# Wrangle Report

This document briefly describes the wrangling efforts for the WeRateDogs Twitter dataset in the `wrangle_act.ipynb` notebook.

## Gathering Data

The dataset was gather through the following methods:
1. File on hand - `twitter_archive_enhanced.csv`
2. File hosted on Udacity's servers - `image_predictions.tsv`
3. Query of Twitter API - `tweet_json.txt`

### `twitter_archive_enhanced.csv`

Using the pandas library, `.csv` files were read directly into a DataFrame.

### `image_predictions.tsv`

Using the requests library, files hosted on the internet were programmatically downloaded.  Once downloaded, the pandas library was used to read in the `.tsv` into a DataFrame.

### `tweet_json.txt`

Using the tweepy and json libraries, the tweets were dumped into a `.txt` file.  The text file is read line by line to append the `tweet_id`, `favorite_count`, and `retweet_count` into a DataFrame

## Assessing Data
Once the data has all been gathered into individual DataFrames, the data is assessed both visually and programmatically to look for quality and tidiness issues.

Programmatic Methods:
- .head()
- .describe()
- .info()
- .duplicated()
- .value_counts()
- .query()
- .sum()

The quality issues were categorized by completeness, validity, accuracy, and consistency.  The tidiness issues were categorized by tidy data principles.

### Quality Issues
#### Completeness
1. `df_ae`: Missing and incorrect dog names
2. `df_ae`: Benebop Cumberfloof not identified as floofer

#### Validity
4. `df_ae`: Retweets may capture the same dog twice with a different tweet_id
5. `df_ae`: Replies do not have images
6. `df_ip`: 324 predictions where the top 3 predictions are not dog breeds.  Sampling data reveals turtles, fish, sloth, etc.

#### Accuracy
7. `df_ae`: Rating numerator and denominator have many outliers

#### Consistency
9. `df_ae`: Timestamp column is a string
10. `df_ae`: Source displays url

### Tidiness Issues

#### Each variable forms a column
11. `df_ip`: Four columns for stages of dog (doggo, pupper, puppo, floofer) should be one category column

#### Each observation forms a row
- N/A

#### Each type of observational unit forms a table
12. `df_ip`: Observational unit is for image prediction, `jpg_url` should be part of `df_ae` table.
13. `df_tj`: Retweet and favorite should be appended to `df_ae` table.

## Cleaning

This section will discuss some of the more involved cleaning efforts, the shortcomings, and possible improvements.
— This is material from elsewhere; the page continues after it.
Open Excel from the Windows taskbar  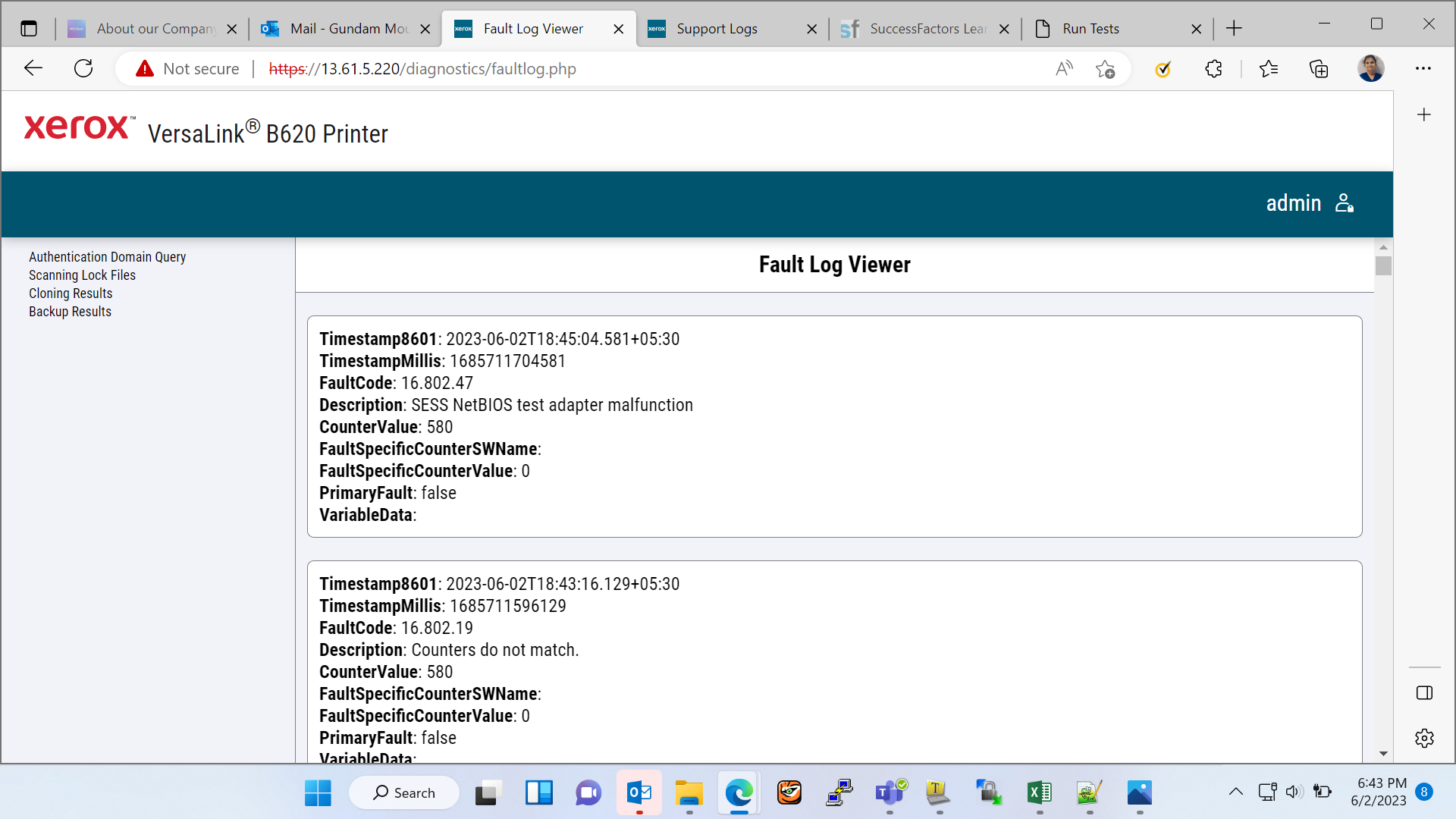click(x=1039, y=793)
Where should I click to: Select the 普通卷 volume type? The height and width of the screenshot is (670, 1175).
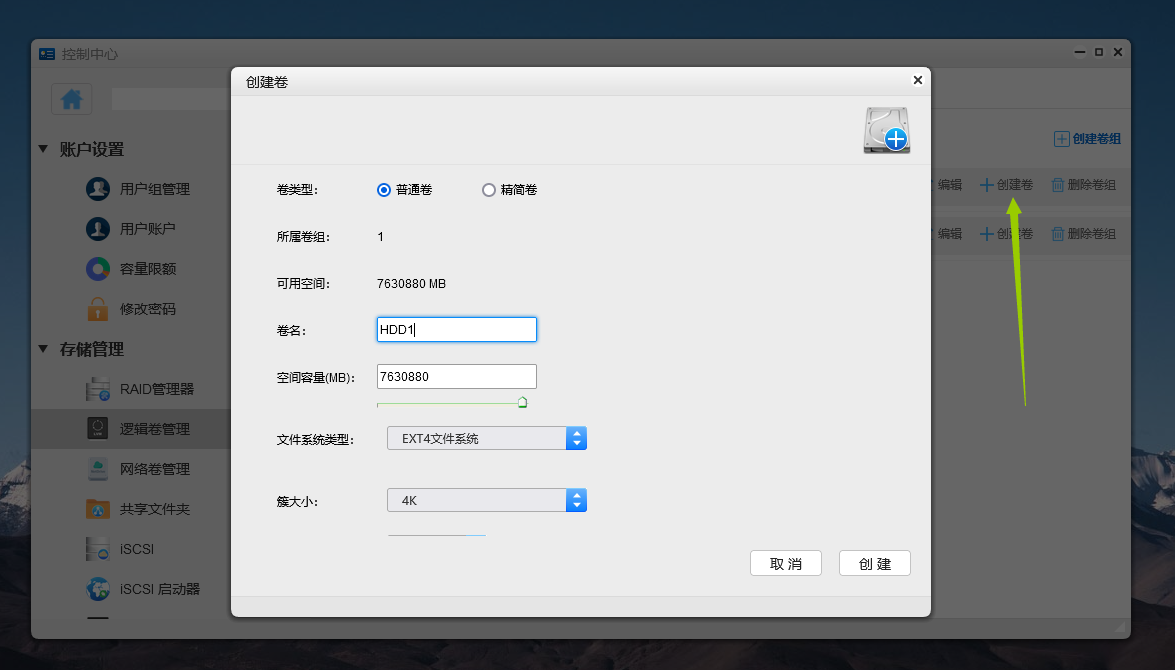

#### Issue #1: Missing and incorrect dog names.

Most of the tweets introduce the dog's name in the beginning of each tweet with "This is ...".

It appears the previous gathering efforts took note of this pattern and was able to capture most of the dog's name by extracting the word after "This is ...".

However, if the tweet did not begin with "This is ..." the name was defaulted to "None".  This explains the 745 records where the dog's name is "None".

This method also explains why the second most dog name is "a".  For example, if the tweet began with "This is a good boy..." then the method assigned the letter "a" to the dog's name.

On further inspection, if the dog's name was lowercase, it was likely labeled incorrectly.

The cleaning effort tried to correct the dog's name by filtering by incorrectly labeled tweets, and finding their name in the body of the text.

In the interest of time and practicallity, the notebook only includes correction for dog names labeled as "a".

More more can be done to correctly extract the dog names from the tweets.

#### Issue #3:  Extracting nested dictionaries/lists from JSON creates messy data.

The JSON files from Twitter are complex and include nested dictionaries/lists.  While trying to convert these complex JSON files into a DataFrame, issues arose as some nested dictionaries have the same key.

While trying to flatten or normalize the JSON files, it resulted in many empty columns and Series of lists that proved difficult to work with.

To get around this issue, only the columns of interest were extracted.

Additional insights may be derived from appropriate handling of the Twitter API JSON files.

#### Issue #6: Top 3 predictions are not dog breeds.

For the majority of predictions where there are no dog predictions, the majority of the images did not have a dog in the picture.

However, there are some instances where a dog is in a busy photo and a dog breed is not predicted.

For example, a photo of a dog taken from behind and his face is in the reflection of a computer monitor.  The top three predictions were for items on the desk.

Retraining the model may provide more accurate breed predictions.